Today I went to my old home. A gorgeous blue block in the middle of Faraday Street. Bikes were locked out the front. Plants grew from old tins perched on a window sill. I went to the alley and tried to see if my garden was still there. I couldn’t. I didn’t try very hard.

Here I once was. Here in this city I was for a time and now that I is no longer and that time is gone.

the blue house from faraday street

I remember my housewarming in the blue house. I’d moved from Northcote with a red door to Carlton with a blue house. My new housemates were not my type. Roughly 10 months later, they had all gone, I was still there. None of them came to the housewarming. Friends dribbled into the lounge room. I wasn’t then as generous and we contented ourselves on meagre hummus and dips. Somebody watched a YouTube video.

Many memories of Melbourne, within this house: meeting a lady and that night together in my room up the stairs, the window open and without a flyscreen, the curtain flapping in the breeze, leaves littering my doona like ash.

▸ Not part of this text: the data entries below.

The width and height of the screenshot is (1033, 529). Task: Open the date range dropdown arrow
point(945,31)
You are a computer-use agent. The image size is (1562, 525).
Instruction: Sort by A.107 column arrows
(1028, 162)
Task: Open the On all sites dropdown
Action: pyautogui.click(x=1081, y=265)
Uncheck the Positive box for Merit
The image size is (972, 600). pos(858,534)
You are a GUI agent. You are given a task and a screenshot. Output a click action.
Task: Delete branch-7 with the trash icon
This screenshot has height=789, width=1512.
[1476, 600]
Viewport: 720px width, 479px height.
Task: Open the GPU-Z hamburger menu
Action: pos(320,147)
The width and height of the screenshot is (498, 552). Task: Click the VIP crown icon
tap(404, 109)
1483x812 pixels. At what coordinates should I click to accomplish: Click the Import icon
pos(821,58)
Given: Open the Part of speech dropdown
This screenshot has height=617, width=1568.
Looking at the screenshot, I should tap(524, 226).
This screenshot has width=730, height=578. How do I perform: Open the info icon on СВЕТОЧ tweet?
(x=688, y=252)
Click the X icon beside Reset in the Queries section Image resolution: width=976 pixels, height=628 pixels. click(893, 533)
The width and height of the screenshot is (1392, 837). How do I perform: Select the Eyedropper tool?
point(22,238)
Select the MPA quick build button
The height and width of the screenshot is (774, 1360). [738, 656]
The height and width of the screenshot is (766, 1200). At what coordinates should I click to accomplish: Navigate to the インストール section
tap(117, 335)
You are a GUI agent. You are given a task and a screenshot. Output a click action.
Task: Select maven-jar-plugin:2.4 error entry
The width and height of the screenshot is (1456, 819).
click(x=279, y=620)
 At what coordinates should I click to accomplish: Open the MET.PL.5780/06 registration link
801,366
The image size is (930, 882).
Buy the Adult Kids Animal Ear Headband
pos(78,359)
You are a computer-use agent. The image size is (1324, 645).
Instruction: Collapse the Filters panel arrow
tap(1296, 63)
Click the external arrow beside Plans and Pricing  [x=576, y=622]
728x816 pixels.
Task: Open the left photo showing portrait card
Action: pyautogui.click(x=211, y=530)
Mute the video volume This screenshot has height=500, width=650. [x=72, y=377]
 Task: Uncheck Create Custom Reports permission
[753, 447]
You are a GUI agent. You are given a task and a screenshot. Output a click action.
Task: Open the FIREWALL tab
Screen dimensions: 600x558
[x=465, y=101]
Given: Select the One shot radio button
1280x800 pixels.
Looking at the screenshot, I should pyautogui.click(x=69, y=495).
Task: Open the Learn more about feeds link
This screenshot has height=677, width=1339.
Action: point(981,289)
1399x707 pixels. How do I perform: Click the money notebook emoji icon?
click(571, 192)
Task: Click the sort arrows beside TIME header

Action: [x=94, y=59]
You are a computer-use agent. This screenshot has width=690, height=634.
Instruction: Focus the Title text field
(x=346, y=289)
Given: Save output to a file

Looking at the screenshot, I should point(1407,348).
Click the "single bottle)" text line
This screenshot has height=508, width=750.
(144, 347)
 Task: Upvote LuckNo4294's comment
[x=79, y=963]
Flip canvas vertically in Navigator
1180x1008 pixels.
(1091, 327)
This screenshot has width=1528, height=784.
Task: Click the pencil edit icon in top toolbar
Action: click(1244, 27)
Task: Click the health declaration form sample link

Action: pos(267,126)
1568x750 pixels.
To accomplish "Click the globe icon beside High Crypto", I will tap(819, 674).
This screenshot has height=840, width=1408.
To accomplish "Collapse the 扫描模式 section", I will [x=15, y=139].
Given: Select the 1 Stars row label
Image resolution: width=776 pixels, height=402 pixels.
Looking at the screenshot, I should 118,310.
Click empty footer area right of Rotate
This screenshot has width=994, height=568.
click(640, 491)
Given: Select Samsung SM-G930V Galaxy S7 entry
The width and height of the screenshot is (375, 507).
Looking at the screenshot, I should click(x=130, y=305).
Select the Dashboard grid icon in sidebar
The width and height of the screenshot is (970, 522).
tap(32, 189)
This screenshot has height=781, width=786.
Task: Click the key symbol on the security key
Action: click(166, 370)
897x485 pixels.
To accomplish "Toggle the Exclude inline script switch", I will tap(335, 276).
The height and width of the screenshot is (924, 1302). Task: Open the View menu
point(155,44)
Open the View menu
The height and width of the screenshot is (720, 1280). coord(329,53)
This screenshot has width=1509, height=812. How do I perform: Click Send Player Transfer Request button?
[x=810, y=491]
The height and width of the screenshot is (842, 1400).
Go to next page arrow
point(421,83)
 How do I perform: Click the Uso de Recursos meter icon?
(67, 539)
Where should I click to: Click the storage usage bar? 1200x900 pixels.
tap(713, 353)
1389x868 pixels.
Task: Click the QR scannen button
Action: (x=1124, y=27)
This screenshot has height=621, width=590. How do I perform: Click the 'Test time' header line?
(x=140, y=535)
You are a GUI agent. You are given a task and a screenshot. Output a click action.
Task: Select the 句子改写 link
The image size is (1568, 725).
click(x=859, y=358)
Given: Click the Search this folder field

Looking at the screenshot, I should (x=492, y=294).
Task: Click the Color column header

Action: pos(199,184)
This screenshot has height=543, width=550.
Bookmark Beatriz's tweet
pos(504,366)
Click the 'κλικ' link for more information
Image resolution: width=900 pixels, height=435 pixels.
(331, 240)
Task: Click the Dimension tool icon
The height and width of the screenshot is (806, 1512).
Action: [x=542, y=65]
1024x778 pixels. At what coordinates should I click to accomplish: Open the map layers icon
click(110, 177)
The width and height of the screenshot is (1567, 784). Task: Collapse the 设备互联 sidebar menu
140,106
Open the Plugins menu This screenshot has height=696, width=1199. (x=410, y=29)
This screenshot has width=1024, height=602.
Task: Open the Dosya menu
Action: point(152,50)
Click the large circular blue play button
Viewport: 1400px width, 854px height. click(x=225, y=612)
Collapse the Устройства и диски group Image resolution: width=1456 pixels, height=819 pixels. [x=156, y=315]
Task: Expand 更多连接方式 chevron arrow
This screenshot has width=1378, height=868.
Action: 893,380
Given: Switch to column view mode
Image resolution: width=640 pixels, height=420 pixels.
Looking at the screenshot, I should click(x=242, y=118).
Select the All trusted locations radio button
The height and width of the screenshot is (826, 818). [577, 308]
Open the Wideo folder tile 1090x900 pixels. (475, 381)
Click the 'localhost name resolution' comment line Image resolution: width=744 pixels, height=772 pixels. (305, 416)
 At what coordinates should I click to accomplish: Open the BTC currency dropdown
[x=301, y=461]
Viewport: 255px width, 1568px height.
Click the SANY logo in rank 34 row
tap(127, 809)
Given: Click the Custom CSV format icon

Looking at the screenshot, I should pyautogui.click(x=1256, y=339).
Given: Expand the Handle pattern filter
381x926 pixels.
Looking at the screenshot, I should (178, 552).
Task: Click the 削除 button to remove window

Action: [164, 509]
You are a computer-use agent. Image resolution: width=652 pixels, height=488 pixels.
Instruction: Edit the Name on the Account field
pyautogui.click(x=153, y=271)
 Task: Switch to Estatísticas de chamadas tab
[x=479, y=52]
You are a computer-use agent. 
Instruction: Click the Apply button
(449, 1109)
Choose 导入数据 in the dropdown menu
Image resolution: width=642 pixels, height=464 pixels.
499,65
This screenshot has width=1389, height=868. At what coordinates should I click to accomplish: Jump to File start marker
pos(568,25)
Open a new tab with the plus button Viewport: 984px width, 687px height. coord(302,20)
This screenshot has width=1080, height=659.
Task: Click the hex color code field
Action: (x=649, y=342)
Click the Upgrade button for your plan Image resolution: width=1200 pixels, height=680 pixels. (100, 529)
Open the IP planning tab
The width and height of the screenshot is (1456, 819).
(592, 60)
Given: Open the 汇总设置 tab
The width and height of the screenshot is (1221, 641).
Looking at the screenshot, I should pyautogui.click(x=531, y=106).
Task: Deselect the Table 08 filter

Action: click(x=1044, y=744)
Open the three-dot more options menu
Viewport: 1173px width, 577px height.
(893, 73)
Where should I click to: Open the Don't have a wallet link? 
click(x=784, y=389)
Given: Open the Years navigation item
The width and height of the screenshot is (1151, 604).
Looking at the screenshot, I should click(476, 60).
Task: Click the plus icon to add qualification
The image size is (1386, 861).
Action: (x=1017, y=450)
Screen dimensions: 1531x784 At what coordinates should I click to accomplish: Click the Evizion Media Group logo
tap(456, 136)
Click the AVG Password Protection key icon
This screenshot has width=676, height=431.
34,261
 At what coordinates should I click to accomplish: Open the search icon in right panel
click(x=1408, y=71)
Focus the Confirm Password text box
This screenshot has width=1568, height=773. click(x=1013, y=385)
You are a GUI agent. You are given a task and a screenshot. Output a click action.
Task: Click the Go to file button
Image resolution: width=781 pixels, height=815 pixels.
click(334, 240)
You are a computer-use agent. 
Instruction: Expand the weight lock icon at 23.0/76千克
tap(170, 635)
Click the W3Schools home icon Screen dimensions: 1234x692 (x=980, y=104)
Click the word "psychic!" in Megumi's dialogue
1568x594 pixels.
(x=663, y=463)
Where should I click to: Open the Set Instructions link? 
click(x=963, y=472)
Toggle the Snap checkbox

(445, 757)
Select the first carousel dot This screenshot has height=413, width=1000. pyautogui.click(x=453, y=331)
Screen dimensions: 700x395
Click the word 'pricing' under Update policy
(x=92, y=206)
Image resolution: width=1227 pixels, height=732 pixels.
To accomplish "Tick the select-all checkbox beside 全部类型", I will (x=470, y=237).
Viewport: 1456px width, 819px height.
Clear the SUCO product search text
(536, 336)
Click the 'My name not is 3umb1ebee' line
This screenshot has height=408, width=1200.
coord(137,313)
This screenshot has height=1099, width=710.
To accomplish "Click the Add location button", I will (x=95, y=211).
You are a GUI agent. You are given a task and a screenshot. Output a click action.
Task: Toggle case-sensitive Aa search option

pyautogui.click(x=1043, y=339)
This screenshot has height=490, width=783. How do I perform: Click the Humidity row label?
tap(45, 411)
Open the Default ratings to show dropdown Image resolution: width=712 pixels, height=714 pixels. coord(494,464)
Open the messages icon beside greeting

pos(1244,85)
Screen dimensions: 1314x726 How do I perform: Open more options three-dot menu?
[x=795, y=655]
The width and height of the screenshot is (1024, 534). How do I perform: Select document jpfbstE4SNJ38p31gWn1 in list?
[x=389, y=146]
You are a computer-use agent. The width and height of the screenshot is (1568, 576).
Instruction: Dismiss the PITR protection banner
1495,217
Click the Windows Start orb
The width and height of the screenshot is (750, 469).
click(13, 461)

Dinners with friends: meals of okonomiyaki, burgers, drinks. Friendships that came together like batter and formed cakes and others that crumbled.

But it’s not just the house. It’s who I was, where I was, how I was – a young man, new to this city, having left home, having left home. Away. First job. First move interstate. First sharehouse. A thousand things to learn.

Oh how I came to know this city! How I unravelled Northcote – learnt the bike routes, discovered the dumpsters, uncovered the best grocery stores. Soon I knew where to get lentils, the best places for muesli ingredients, where to go for haircuts. How I fell for Carlton – for five minute rides that would leave me in the city, with fifteen dumpling restaurants within smelling distance. I fell for Brunswick Street and its vegetarian restaurants, its musicians, its rolling inhabitants, the many, the pedestrian. And Carlton Gardens! How I jogged through you. How I ran from zombies or listened to Eminem and planted foot after foot after foot after foot after foot and circled you twice and soon 5km was run. Here I was first swooped by a magpie.

Ah, Melbourne! Tree-planting near Healesville, bushwalks elsewhere. Rides by the Yarra, lunches in Abbotsford, ukulele ensembles, vegan parmas, satirical songs about tram journeys.

I worked here too. What was once a daily routine is now a faded memory, a few images: a standing desk, a dreaky elevator, a single meeting room with intermittent WiFi. Then work took me South East and I, for the first-time, broached Richmond, Hawthorn, Camberwell. Then work took me West and I crossed to Werribee and such and realised Melbourne was more, so much more, than just cafes and trams and bicycles and hip haircuts and fine gardens. Melbourne also has its hernias: far-flung suburbs sprawling into emptiness, thousands of inhabitants pushed out and kept out and left to fend for themselves – often by car, despite our Treasurer’s objections. A thousand or ten at the wheel, listening to radio, waiting sometimes hours just to make a right turn.

Oh Melbourne! Where I first made stuffed capsicums, where my bikes would crash, where I would find Commonground and love and what we might call success.

I return to you someone else, a sequel to my former self. A wiser, worldlier, tighter being. Perhaps slightly more cynical, more wistful – not for who I was, but for a certain Quixotic ungainliness that didn’t know enough to regret itself.

Melbourne, I roam through you like an alumnus through the halls of the Alma Mater: grateful for the lessons, absorbed in memories, changed forever by those who taught me.